Serge Denis
Enfin libéré des exigences défensives de l’ex-entraîneur Toe Blake, Yvan Cournoyer peut enfin mettre à profit sa vitesse et son habileté pour connaître sa saison la plus productive en carrière au sein du premier trio du Canadien.
Enfin libéré des exigences défensives de l’ex-entraîneur Toe Blake, Yvan Cournoyer peut enfin mettre à profit sa vitesse et son habileté pour connaître sa saison la plus productive en carrière au sein du premier trio du Canadien.

Tout nouveau, tout beau

BILLET / Toe Blake parti, le Canadien n’a pas eu à chercher très loin pour lui trouver un successeur derrière le banc au cours de l’été 1968. Malgré ses 29 ans seulement, Claude Ruel s’est vite imposé comme le choix de Sam Pollock, qui le connaît depuis une quinzaine d’années déjà.

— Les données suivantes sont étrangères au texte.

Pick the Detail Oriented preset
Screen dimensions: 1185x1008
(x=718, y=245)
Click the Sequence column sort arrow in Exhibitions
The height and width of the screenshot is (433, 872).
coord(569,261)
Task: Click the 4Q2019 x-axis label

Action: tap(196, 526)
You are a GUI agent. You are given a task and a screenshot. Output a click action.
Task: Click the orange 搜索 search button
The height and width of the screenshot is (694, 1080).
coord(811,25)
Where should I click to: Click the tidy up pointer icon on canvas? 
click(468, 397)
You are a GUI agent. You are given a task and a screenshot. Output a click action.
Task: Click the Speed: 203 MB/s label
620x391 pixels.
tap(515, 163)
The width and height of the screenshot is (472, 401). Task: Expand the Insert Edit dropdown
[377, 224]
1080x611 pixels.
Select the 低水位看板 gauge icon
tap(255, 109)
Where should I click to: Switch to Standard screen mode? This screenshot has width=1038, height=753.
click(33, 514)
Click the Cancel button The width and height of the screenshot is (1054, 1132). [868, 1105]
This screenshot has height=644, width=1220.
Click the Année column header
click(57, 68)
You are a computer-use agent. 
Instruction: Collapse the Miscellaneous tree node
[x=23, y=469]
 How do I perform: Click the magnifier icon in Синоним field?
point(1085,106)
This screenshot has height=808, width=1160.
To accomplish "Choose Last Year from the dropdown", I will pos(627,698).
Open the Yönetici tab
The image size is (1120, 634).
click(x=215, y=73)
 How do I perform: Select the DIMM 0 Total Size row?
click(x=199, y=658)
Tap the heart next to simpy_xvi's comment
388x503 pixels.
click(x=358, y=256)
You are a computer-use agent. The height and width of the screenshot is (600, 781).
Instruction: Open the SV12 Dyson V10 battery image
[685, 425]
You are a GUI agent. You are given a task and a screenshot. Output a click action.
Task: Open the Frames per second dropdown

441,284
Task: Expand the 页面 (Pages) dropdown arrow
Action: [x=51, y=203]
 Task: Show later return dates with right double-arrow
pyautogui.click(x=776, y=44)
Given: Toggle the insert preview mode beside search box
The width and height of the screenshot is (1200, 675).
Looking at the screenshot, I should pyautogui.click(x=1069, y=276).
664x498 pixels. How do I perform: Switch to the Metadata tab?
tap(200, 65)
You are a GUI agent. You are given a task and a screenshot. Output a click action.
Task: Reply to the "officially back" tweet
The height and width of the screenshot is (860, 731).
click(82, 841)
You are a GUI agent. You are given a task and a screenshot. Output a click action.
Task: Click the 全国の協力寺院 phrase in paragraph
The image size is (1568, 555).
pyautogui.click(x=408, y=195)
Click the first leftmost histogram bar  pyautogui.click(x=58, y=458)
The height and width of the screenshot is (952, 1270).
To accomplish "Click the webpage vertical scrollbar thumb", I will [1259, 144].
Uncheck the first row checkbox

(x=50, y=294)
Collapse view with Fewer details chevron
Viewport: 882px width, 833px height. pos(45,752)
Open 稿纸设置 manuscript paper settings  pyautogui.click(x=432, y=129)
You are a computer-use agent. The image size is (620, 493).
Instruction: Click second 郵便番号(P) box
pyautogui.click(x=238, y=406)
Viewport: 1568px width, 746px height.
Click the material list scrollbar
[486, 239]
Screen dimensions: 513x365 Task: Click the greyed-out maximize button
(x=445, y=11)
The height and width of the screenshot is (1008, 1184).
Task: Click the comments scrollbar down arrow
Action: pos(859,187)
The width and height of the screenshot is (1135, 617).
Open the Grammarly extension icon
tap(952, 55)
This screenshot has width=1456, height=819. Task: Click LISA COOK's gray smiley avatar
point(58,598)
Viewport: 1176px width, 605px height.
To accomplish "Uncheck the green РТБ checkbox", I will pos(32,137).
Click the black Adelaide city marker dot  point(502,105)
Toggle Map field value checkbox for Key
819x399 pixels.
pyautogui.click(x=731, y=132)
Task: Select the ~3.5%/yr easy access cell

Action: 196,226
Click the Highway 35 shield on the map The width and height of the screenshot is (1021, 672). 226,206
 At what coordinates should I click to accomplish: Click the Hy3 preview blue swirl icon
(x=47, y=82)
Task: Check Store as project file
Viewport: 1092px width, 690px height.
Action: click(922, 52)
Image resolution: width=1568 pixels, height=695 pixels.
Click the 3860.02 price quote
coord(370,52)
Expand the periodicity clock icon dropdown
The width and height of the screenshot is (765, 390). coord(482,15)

Le Sherbrookois devient le plus jeune entraîneur de la Ligue, mais il a fait ses classes. Défenseur prometteur avec les Canadiens de Hull-Ottawa, il a perdu l’œil gauche à la suite d’un coup de bâton au cours d’un match en novembre 1957. L’état-major du Canadien le dirige rapidement vers une carrière d’entraineur après avoir constaté les qualités de meneur de Ruel et son engagement pour l’équipe.

De 1961 à 1963, il avait tenu avec succès les rênes des Canadiens de Hull-Ottawa, avec entre autres Gilles et Jean-Claude Tremblay, Robert Rousseau, Yvan Cournoyer et Jacques Laperrière. Puis, il succédait à Scotty Bowman comme dépisteur en chef en 1964. Il est donc en pays de connaissance à son arrivée avec « le grand club ». « Pourquoi choisir Claude Ruel? avait demandé le chroniqueur de La Presse Marcel Desjardins. Parce qu’il est dédié au hockey et au Canadien, comme ses prédécesseurs, Toe Blake et Dick Irvin. »

« Je lui ai dit que tout ce dont nous avions besoin, c’était de bons entraînements et d’un peu d’encadrement. Nous savons pourquoi nous sommes là », a commenté de son côté l’ailier Dick Duff, repris par D’Arcy Jenish dans le livre Les Glorieux. Même si plusieurs d’entre eux sont plus âgés que leur nouvel entraîneur, la plupart se rallieront effectivement derrière Piton, comme on le surnomme déjà.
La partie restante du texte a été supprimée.